What to work on: Report each line from the listing that the string "Task" appears in.

Excerpted data:
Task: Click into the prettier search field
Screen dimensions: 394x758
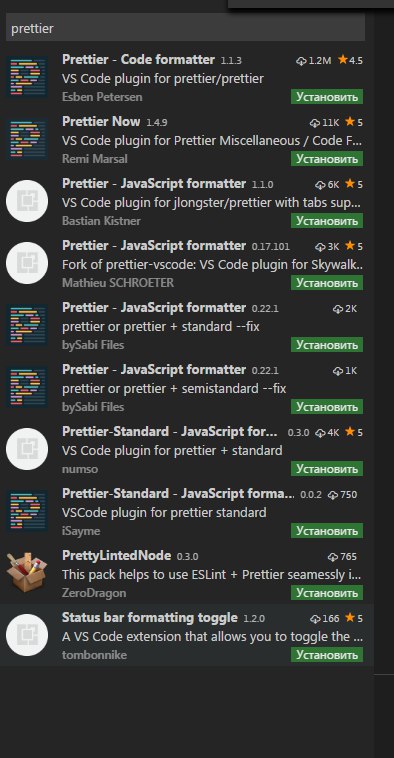Action: pyautogui.click(x=185, y=29)
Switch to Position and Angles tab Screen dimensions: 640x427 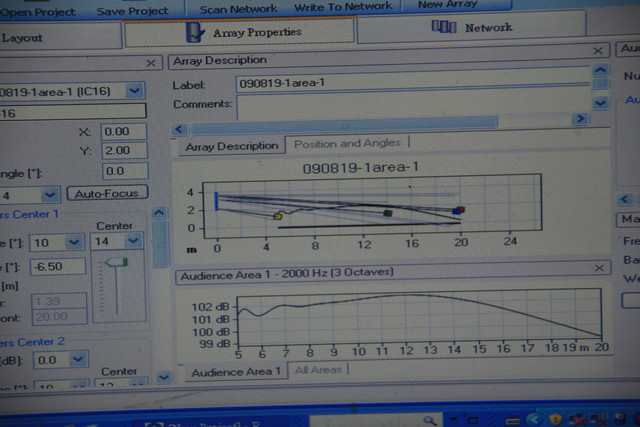coord(347,144)
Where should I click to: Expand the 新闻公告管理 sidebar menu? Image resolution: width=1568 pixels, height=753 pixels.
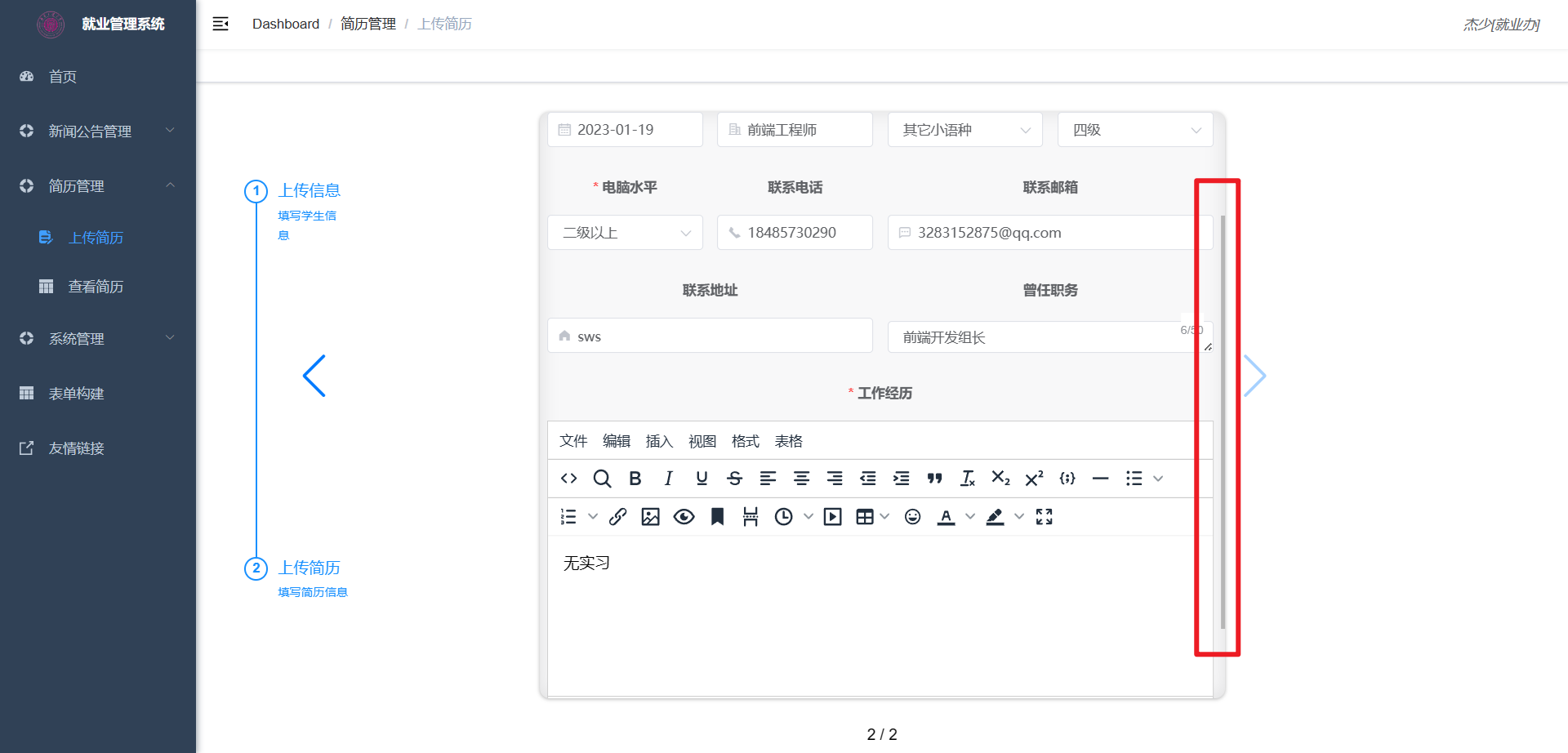97,131
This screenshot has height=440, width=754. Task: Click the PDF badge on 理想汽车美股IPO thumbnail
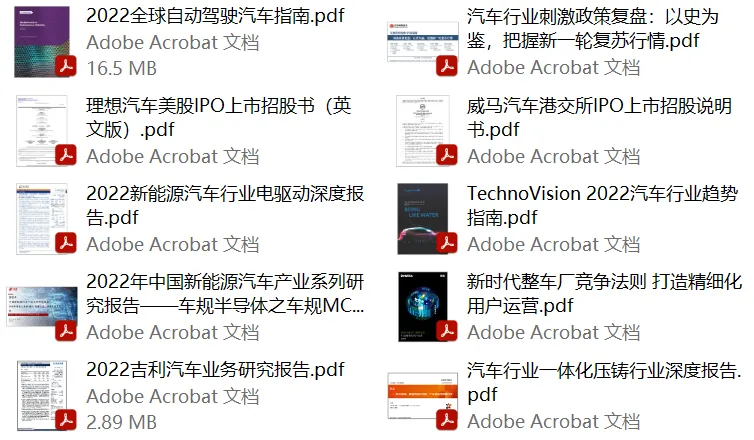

Result:
Task: Click into the prettier search field
This screenshot has height=440, width=754. Task: Click the PDF badge on 理想汽车美股IPO thumbnail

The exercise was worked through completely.